2023 Deal Points Report: Venture Capital Financings – Corporate and Company Law


To print this article, all you need is to be registered or login on Mondaq.com.

Table of contents

Introduction

Welcome to Osler, Hoskin & Harcourt LLP’s third annual
comprehensive report on venture capital and growth equity financing
transactions in Canada’s emerging and high growth companies
ecosystem.

The state of Canadian venture capital and growth equity
financing in 2023 can be best described by two words —
resilience and renewal. In 2023, the Canadian economy settled into
the reality of higher, sticky interest rates as the Bank of Canada
continued to battle inflation, with the result being a continued
reduction of business and consumer activity amidst the high cost of
borrowing and looming fears of a recession in 2024. These economic
trends also affected the venture capital and growth equity
financing space across Canada, creating downward pressure on
overall financing activity in 2023, with a return to pre-pandemic
levels of investment and an uptick in more investor-friendly terms,
particularly for those companies raising capital in the context of
a down round.

However, there is still good reason for optimism in the Canadian
venture capital and growth equity financing space. We see signs of
great resilience as new, transformative technologies in cleantech
and artificial intelligence emerge and create investment
opportunities in Canada for Canadian and non-Canadian investors
alike. At the same time, provinces like Ontario, British Columbia
and Québec continue to serve as engines of venture capital
and growth equity financing activity in Canada, while provinces in
the Prairies and Atlantic Canada continue to make the case that
they, too, are critical destinations for venture and growth equity
investment in Canada. We also see clear signs of renewal as
early-stage financings dominated deal flow in 2023, signaling
investor confidence in the future of Canada’s emerging and high
growth companies ecosystem as these investors made new long-term
bets on promising companies — all despite the economic
challenges that marked 2023.

About the 2023 Deal Points Report

This year’s release of the Deal Points Report: Venture
Capital Financings
synthesizes data from 486 venture capital
and growth equity preferred share financings completed by Osler
from 2020 to 2023, representing more than US$7.7 billion in total
transaction value. It is important to note that these 486
financings represent, as a random sample, only a portion of
Osler’s significant overall financing deal volume; from 2020 to
2023, Osler represented clients in the emerging and high growth
companies space in 1,106 financing transactions, including
preferred share equity financings and the issuance of convertible
securities (such as Simple Agreements for Future Equity (SAFEs) and
convertible promissory notes), with an aggregate deal value of
approximately US$14.16 billion. This significant level of
transaction volume, combined with Osler’s position as the
preeminent Canadian legal advisor to clients in the emerging and
high growth companies space, are key factors in our unique ability
to produce a publication like the Deal Points Report. In
the LSEG (formerly Refinitiv’s) Global Private Equity Legal
Review: Full Year 2023
, for example, Osler was ranked eighth
globally amongst legal advisors to venture-backed companies based
on number of rounds and tenth globally amongst legal advisors to
venture-backed companies based on round value. Our firm was the
highest ranking Canadian legal advisor included in the global top
ten for these rankings. In addition, Osler is the only Canadian
firm to rank as “Band 1” for Startup & Emerging
Companies in the 2024 Chambers Canada rankings.
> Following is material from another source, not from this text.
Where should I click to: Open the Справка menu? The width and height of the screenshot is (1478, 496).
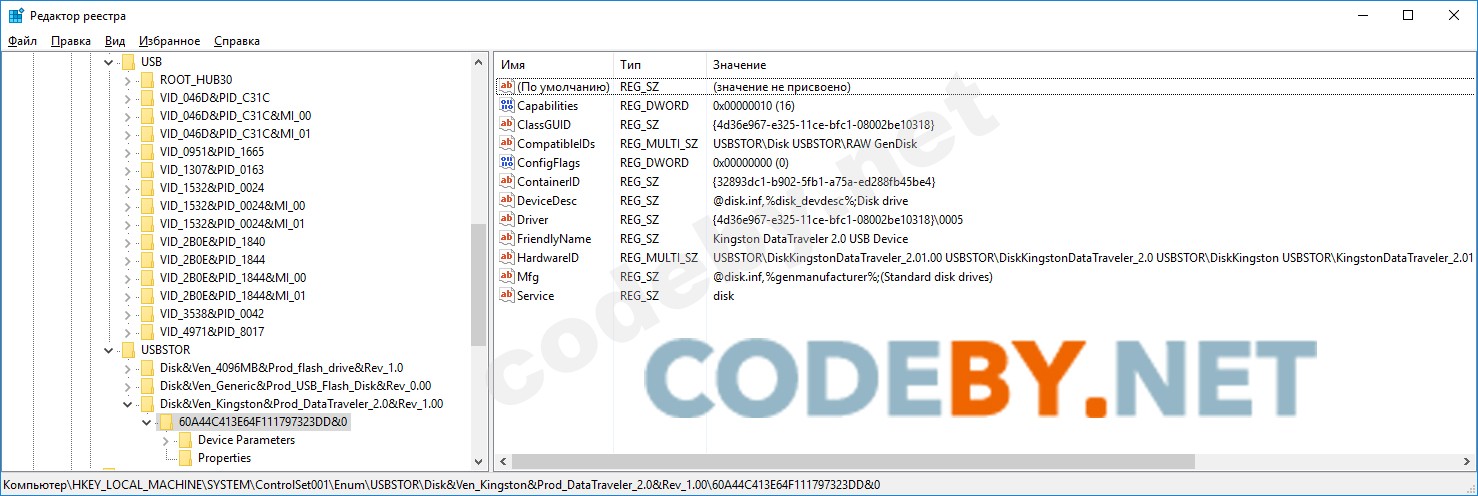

The Deal Points Report is unique within the Canadian
market as it does not rely solely on publicly available information
or third-party submitted data. Instead, it draws on Osler’s
confidential anonymized data sources, with a focus on providing
readers with deeper access to comprehensive financing-related
information that goes beyond what can be gathered from publicly
available data sources. Osler has undertaken publishing the
Deal Points Report as we believe information from
non-public sources — including comprehensive
financing-related data extracted from term sheets, share purchase
agreements, shareholders agreements and secondary sale transaction
documents — should be available to all stakeholders within
the emerging and high growth companies ecosystem. And because all
data presented in the Deal Points Report is from
financings completed by Osler across the country, the authors are
able to interpret and contextualize raw data inputs with the
benefit of first-hand exposure to these financings, thereby
enhancing the production of meaningful insights and reliable
conclusions.

The Deal Points Report also provides the opportunity to
profile some of Osler’s clients and to share their unique and
inspiring stories, including how these clients were able to succeed
in raising a financing round and continue to thrive despite
2023’s challenging market conditions. We are truly grateful for
the support and trust of these clients, and all of the firm’s
clients. At Osler, we are fortunate to represent entrepreneurs and
emerging and growth stage companies that cover a broad spectrum of
knowledge-based industries, supporting them through the phases of
their lifecycle and providing legal advice on a wide range of
issues and requirements along the way (read our emerging and high growth clients’
success stories.) We are proud to play a role in each of these
journeys, which in turn are parts of a much bigger story: the
growth and exceptional success of a resilient emerging and high
growth companies ecosystem across Canada, an ecosystem that
continues to create jobs, promote innovation and foster economic
growth across the country while attracting significant amounts of
domestic and international investment.

Finally, there are many data points that we feel are relevant to
the market and important to track, but that did not make it into
this year’s publication. We will continue to refresh the
content and data points in future releases of the Deal Points
Report
. In the meantime, please do not hesitate to reach out
to any of the lawyers in our Emerging and High Growth Companies Group in
our offices across Canada to discuss the findings in this
year’s publication. We also welcome requests to present
additional data points that may be of interest in future versions
of the Deal Points Report. To submit a request, please
contact us at emergingcompanies@osler.com.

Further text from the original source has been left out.